Housing dip at GFC levels
Price crashes in Sydney, Melbourne accelerating
HOUSE price falls in Sydney and Melbourne appear to be accelerating and the decline could now be larger than that which followed the GFC a decade ago.
CoreLogic’s hedonic home value index released yesterday showed both cities’ property price falls over the past three months were the fastest since values peaked in October 2017.
Corelogic said national home values were 6.1 per cent down from their high watermark, and were back at October 2016 levels.
But in a separate report, AMP Capital chief economist Shane Oliver said prices had fallen 7.8 per cent from their peak, beating their GFC decline of 7.6 per cent.

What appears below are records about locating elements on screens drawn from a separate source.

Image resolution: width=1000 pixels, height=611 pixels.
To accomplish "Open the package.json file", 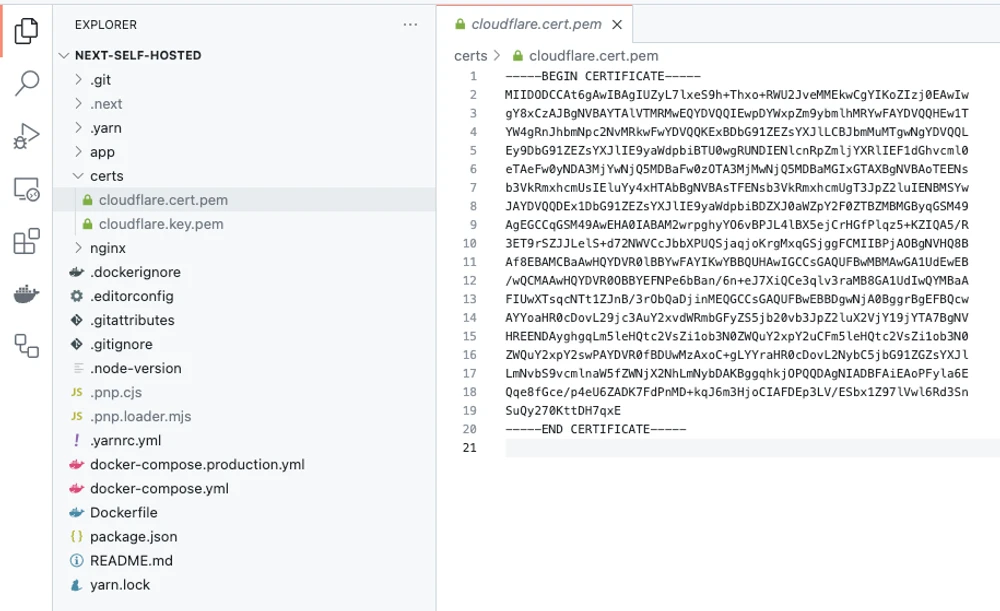I will tap(133, 536).
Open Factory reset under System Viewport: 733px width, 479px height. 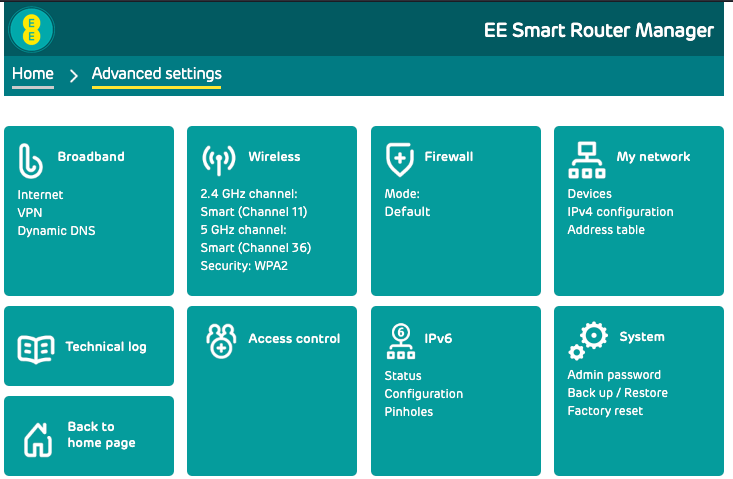[x=605, y=411]
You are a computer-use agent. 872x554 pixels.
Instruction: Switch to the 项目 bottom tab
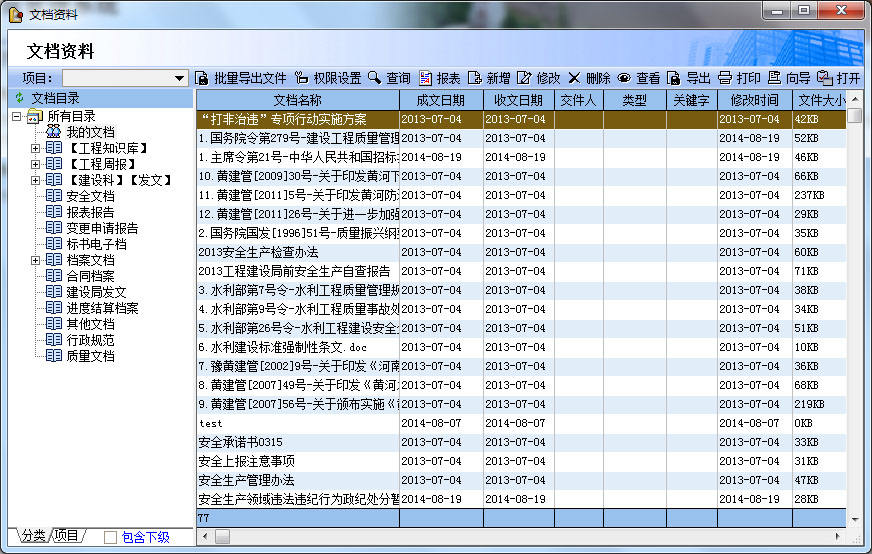[66, 536]
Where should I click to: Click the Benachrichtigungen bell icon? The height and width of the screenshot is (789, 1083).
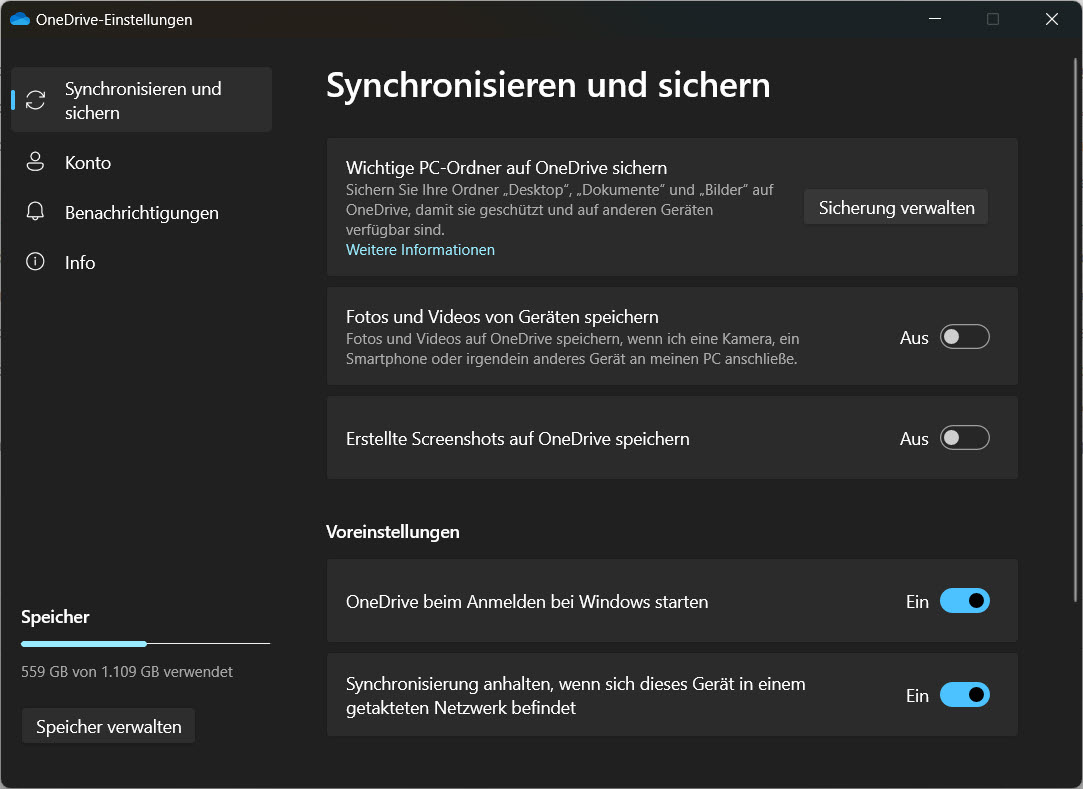coord(36,212)
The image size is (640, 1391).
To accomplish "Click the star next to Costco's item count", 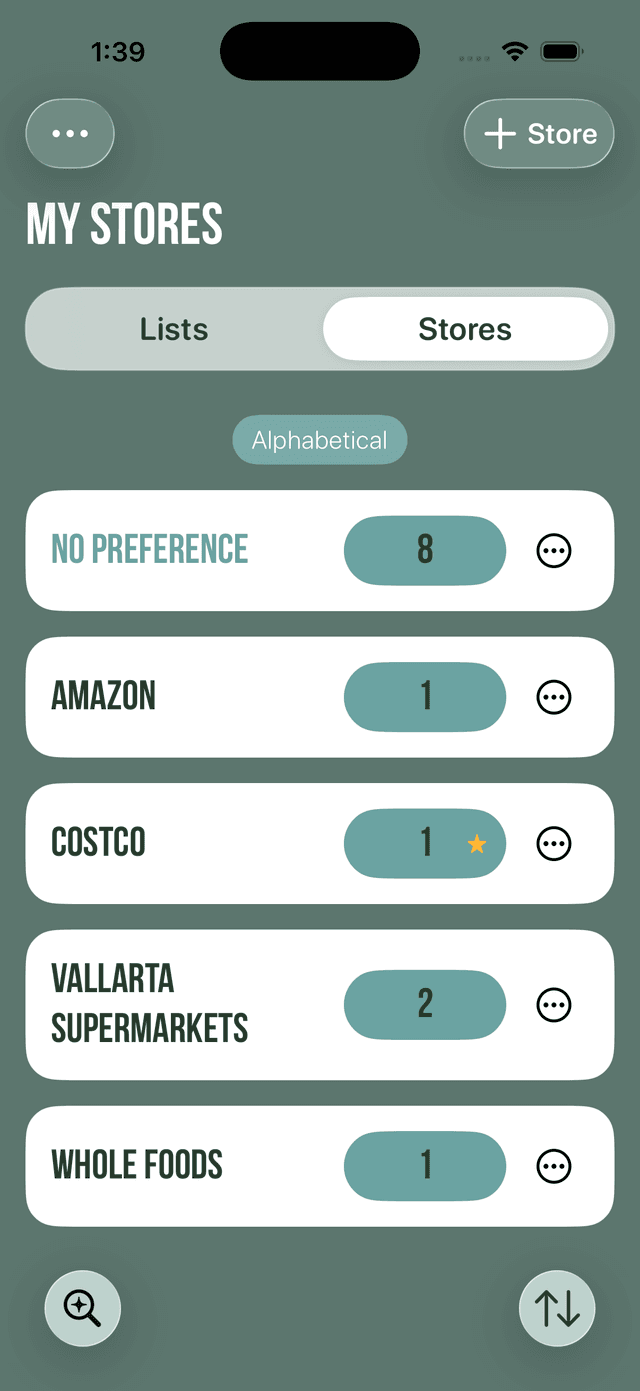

He said the data backed the case for the Reserve Bank to cut the cash rate to a fresh record low 1.0 per cent.
“It’s also a negative for banks and is consistent with our view that the RBA will cut the cash rate to one per cent by year end,” Dr Oliver said in a statement.
Every capital city aside from Canberra, which record- ed a rise of 0.2 per cent, showed a monthly decline in January, according to Corelogic.
Sydney fell 1.3 per cent – and 4.5 per cent over three months – while Melbourne fell 1.6 and 4.0 respectively.
Hobart remains the best performing market (from a seller’s perspective) with prices rising 7.4 per cent in the last year to a median of $457,785.
But Tasmania’s capital is showing signs of slowing down, recording a 0.2 per cent fall in values in January.
“Tight credit conditions, weakening consumer sentiment, less domestic and foreign investment and higher levels of housing supply are the primary drivers of the worsening conditions,” CoreLogic head of research Tim Lawless said.
While capital cities experience heavy losses, the regional markets are healthier, with the combined regional index down just 0.6 per cent over the quarter compared to the combined capitals’ 3.3 per cent.
CoreLogic also estimates there were 12.3 per cent fewer sales over 12 months compared to the previous year.
“There may be a further dent to confidence as we approach the federal election and housing finance conditions are likely to remain tight after the hand down of the Hayne Royal Commission report which is due on Monday,” Mr Lawless said.